Consegna:
Riproduci dall'estratto sul pretore Nicolai il passo compreso tra "Inevitabile, l’inettitudine dei" e "della propria vita.", estremi inclusi.

Estratto:
Inevitabile, l’inettitudine dei personaggi sveviani si manifesta con forza. Il pretore Nicolai si trova a affrontare quello scollamento tipico tra l’esistenza cerebrale e quella empirica: che poi è lo stesso scollamento provocato dal sommovimento dei sentimenti durante innamoramento e amore, e che impedisce – a volte – di decifrare in tempo l’alfabeto della realtà:
«Mentre lui – il marito – s’era adagiato nella presuntuosa tranquillità di chi si credeva garantito da coniugali diritti! Lontano ogni giorno da casa, non aveva saputo interpretare le inquietudini, le malinconie della sua donna.»
Il dolore della storia con Giulia produrrà la risposta dell’istinto di conservazione dell’uomo, che asseconderà la già pronunciata tendenza solipsistica per chiudere il recinto della propria vita.
Solo qualche tempo dopo, durante i viaggi in treno da pendolare, riscoprirà l’interesse per un’altra donna:
«Il pretore Nicolai sogguardava questa donna magra, un po’ più alta di lui, e coi capelli d’un biondo cenere, e un viso dagli zigomi sporgenti e dalle guance incavate: bello, pensoso, intelligente, lo trovava: con una profonda ruga, insolita in una donna, fra i grandi occhi limpidi, sopra la radice del naso un po’ curvo.»
Adriana “aveva una larga fede all’anulare”: è una donna sposata, ma l’attrazione che l’uomo prova non può che essere assecondata; tra i due, lentamente, nasce una bella amicizia, seppur in lui ostacolata da una passione che esteriormente, però, si rimette alla disciplina della buona creanza. Da ora in poi, una finalità nella vita si ripresenterà agli occhi del pretore, consolidata da gioie, affetti e illusioni e minacciata da delusioni, tristezze e timori: il tutto in ordine sparso. Senza anticipare altro di un libro ricco di pieghe narrative, cito la bandella:
«Ma a compensarlo sarà, inaspettatamente, la tenerezza di Ilaria, una figlia di Adriana.»
Un libro coraggioso, questo di Vittorio Saltini, poiché antepone l’autenticità del pretore Nicolai alla captatio benevolentiae nei confronti del lettore: non sono rari i momenti in cui il lettore stesso, infatti, prova fastidio nei confronti dell’esasperante riflessività del personaggio, come lo possiamo provare nei confronti di una persona “viva”, alla quale però finiamo per affezionarci, conquistati dalla sua delicatezza, se la sapremo apprezzare.
Il fatto che l’uomo cartaceo susciti una reazione sanguigna – anche avversa – non dimostra altro che il valore del libro.

Dati di partenza:
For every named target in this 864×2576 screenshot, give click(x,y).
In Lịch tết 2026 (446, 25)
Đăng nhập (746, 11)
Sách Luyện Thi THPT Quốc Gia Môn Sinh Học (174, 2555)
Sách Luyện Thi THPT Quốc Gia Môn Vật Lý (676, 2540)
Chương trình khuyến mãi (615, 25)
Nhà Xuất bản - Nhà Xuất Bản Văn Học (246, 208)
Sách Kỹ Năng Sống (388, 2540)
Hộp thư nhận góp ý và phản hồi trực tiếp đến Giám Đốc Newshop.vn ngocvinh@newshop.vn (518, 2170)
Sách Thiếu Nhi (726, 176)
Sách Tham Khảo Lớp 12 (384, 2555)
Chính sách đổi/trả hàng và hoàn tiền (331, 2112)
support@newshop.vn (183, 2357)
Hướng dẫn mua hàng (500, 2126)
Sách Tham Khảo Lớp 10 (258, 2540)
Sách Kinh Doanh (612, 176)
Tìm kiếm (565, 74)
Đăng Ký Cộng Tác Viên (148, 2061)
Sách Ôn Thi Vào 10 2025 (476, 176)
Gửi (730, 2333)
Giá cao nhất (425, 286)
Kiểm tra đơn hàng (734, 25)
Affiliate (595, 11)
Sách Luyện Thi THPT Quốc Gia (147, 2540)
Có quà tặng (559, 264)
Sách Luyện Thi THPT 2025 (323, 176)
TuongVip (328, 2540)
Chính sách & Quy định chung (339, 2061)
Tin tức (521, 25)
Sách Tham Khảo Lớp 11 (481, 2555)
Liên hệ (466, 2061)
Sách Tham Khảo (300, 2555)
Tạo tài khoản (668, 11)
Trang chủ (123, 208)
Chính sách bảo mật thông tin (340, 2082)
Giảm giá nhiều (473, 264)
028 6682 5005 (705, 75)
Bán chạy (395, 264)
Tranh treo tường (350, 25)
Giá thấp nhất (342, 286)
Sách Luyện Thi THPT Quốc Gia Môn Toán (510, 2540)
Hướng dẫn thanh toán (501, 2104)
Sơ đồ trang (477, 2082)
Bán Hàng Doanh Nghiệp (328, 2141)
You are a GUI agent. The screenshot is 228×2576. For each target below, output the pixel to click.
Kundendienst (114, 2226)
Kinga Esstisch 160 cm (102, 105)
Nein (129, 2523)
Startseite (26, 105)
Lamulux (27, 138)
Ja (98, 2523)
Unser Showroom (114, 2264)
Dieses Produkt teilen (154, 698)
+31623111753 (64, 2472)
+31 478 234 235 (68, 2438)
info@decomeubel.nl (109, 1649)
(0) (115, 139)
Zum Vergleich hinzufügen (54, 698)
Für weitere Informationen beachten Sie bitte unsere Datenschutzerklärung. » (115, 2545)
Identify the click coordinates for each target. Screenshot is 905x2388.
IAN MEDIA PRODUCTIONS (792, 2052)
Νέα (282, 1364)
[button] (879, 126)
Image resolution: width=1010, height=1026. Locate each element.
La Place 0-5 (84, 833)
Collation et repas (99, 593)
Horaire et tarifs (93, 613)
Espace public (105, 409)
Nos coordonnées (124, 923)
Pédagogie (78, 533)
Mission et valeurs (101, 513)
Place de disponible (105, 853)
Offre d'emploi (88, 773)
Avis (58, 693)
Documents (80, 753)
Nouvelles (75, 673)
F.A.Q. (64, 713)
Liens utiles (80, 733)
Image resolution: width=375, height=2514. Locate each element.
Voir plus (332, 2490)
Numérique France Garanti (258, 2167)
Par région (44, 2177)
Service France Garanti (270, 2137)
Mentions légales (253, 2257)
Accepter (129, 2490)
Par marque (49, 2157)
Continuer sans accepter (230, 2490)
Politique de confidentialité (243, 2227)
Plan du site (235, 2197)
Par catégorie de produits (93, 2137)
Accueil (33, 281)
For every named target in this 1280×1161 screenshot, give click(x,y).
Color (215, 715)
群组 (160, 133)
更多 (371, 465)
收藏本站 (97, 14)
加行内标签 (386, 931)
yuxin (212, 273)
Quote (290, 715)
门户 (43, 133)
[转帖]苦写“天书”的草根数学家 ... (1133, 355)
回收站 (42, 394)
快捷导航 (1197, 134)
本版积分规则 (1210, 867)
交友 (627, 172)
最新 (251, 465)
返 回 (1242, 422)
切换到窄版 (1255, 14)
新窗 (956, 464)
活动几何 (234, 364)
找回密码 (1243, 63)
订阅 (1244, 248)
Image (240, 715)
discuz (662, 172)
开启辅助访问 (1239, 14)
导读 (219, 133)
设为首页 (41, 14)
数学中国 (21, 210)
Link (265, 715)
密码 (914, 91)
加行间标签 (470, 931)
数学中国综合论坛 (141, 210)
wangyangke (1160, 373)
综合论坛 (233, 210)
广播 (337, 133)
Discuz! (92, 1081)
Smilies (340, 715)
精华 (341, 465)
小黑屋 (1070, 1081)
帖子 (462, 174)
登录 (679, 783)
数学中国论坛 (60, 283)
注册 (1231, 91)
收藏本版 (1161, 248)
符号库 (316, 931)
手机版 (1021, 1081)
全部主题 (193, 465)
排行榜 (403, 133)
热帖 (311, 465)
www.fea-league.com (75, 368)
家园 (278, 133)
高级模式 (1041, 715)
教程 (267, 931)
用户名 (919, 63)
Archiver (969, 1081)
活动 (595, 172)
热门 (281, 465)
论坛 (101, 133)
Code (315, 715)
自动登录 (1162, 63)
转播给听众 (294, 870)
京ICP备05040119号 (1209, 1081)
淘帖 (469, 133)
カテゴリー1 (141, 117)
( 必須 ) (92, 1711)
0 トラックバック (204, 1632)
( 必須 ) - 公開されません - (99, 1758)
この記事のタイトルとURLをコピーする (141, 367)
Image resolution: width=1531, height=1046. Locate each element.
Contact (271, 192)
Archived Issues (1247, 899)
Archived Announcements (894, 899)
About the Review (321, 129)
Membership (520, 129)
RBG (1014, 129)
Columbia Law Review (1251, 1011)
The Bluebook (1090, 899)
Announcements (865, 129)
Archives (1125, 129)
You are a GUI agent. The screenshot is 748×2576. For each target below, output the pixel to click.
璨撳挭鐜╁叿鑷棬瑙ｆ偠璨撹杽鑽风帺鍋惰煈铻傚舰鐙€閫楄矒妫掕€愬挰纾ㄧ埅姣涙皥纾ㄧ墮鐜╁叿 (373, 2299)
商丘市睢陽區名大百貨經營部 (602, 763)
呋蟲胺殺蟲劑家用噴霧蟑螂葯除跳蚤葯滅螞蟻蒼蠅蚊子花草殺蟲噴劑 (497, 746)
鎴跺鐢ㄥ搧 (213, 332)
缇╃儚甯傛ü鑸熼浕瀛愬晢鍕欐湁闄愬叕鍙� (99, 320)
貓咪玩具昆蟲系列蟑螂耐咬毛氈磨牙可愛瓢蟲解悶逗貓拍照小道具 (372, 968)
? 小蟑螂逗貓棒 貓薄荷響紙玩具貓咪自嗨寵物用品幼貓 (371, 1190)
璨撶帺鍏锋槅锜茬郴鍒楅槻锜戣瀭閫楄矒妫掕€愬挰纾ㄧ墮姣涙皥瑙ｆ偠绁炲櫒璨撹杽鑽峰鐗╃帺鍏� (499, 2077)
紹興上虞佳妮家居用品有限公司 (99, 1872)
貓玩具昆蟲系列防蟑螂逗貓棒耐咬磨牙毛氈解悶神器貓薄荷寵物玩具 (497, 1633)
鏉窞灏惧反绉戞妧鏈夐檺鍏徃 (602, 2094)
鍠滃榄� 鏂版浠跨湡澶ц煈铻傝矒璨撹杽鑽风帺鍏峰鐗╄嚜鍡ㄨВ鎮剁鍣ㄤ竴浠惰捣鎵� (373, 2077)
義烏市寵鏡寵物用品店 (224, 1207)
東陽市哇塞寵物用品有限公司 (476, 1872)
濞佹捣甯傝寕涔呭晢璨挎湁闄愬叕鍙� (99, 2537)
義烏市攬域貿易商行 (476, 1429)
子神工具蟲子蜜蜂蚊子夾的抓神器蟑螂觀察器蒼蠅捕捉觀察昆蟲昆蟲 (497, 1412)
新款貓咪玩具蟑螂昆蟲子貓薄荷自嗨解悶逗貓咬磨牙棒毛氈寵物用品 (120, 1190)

La tua soluzione:
Inevitabile, l’inettitudine dei personaggi sveviani si manifesta con forza. Il pretore Nicolai si trova a affrontare quello scollamento tipico tra l’esistenza cerebrale e quella empirica: che poi è lo stesso scollamento provocato dal sommovimento dei sentimenti durante innamoramento e amore, e che impedisce – a volte – di decifrare in tempo l’alfabeto della realtà:
«Mentre lui – il marito – s’era adagiato nella presuntuosa tranquillità di chi si credeva garantito da coniugali diritti! Lontano ogni giorno da casa, non aveva saputo interpretare le inquietudini, le malinconie della sua donna.»
Il dolore della storia con Giulia produrrà la risposta dell’istinto di conservazione dell’uomo, che asseconderà la già pronunciata tendenza solipsistica per chiudere il recinto della propria vita.